Wang's wife, Ruan Guoqin, wrote a letter to Bush accusing him of being "too cowardly to voice an apology." The White House confirmed that Bush received the letter.

"What is incredible is your and your government's apathetic attitude toward my husband's life," Xinhua quoted Ruan as writing in the letter. "Can this be the human rights and humanism that you have been talking about every day?"

There was no comment on the controversy Saturday from Chinese President Jiang Zemin, who arrived in Argentina after three days in Chile. The Chinese leader is on a 12-day trip to five South American countries and Cuba.

AP-ES-04-07-01 1818EDT © Copyright 2001 Associated Press.

-- Martin Thompson (, April 07, 2001


Crisis benefits China’s generals

By JOHN LEICESTER Associated Press writer

BEIJING — A crippled American spy plane that landed at one of their airfields was a gift from the sky for China’s generals.

It isn’t clear how much information they’ve extracted from the U.S. Navy EP-3E. But the crisis over its in-flight collision with a Chinese fighter has given them a new way to press Washington for an end to spy flights and to pry more money out of their own civilian leaders.

“This is a God-given chance for the Chinese military to claim greater relevance in Chinese politics,” said Yu Maochun, a China expert at the U.S. Naval Academy. “It’s like a crouching tiger.”

The intense secrecy shrouding Chinese politics has made it hard to know precisely what’s going on during the crisis. But analysts suggest that the already influential People’s Liberation Army, or PLA, may be partly responsible for the continued confinement of the U.S. crew.

The 21 men and three women began their second week in captivity Sunday, with no indication when they might be released.

The crew is being held on Hainan island in the South China Sea, where they made an emergency landing after the collision April 1. U.S. officials say the crew managed to destroy at least some of the plane’s supersensitive equipment, although it isn’t clear how much.

“The principal organization in charge of this whole affair has been the PLA, at least in the early stages,” said Bates Gill, director of the Center for Northeast Asian Policy Studies at the Brookings Institution in Washington.

Signals from Beijing have been confusing.

For two days after the collision, there was almost complete official silence, widely interpreted as a sign that Chinese leaders couldn’t agree on what to do.

Then President Jiang Zemin demanded an apology.
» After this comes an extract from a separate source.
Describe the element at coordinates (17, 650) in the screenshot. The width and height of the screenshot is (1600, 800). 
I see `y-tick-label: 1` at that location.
U.S. officials responded with statements of regret, which China said were a step in the right direction. U.S. officials then reported that negotiations were making headway.
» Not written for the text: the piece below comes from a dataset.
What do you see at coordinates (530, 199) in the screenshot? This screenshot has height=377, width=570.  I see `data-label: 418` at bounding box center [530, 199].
But this weekend, China ratcheted up the pressure.

China’s top diplomat said statements of regret were unacceptable. Ominously, China’s defense minister, Gen. Chi Haotian, said the 2.5- million member PLA would not allow Washington to “shirk responsibility” for the collision. Chi said China must “build a stronger country and a stronger military.”

“We must convert our anger at hegemonism into a huge motivating force,” said the defense minister, a veteran of the 1950-53 Korean War, when Chinese soldiers fought beside North Korean troops against American-led U.N. forces.

Few outcomes could do more damage to already uneasy U.S.-Chinese relations than for China to prosecute the crew as spies.

Playing hardball might be the military’s way of pushing its agenda. Chief among its objectives is to draw a line in the sky, rolling back U.S. surveillance flights that Yu at the U.S. Naval Academy said take place on a weekly basis.

The collision took place in international airspace dozens of miles from Chinese territory. But China also asserts an exclusive economic zone that reaches 200 nautical miles — 230 standard miles — out to sea. It says spy planes operating there threaten its national security.

“That, I think, is their strategic objective now — to see if they can whittle down our flying in their 200-mile zone,” said Winston Lord, a former U.S. ambassador to China.

-- Martin Thompson (, April 09, 2001.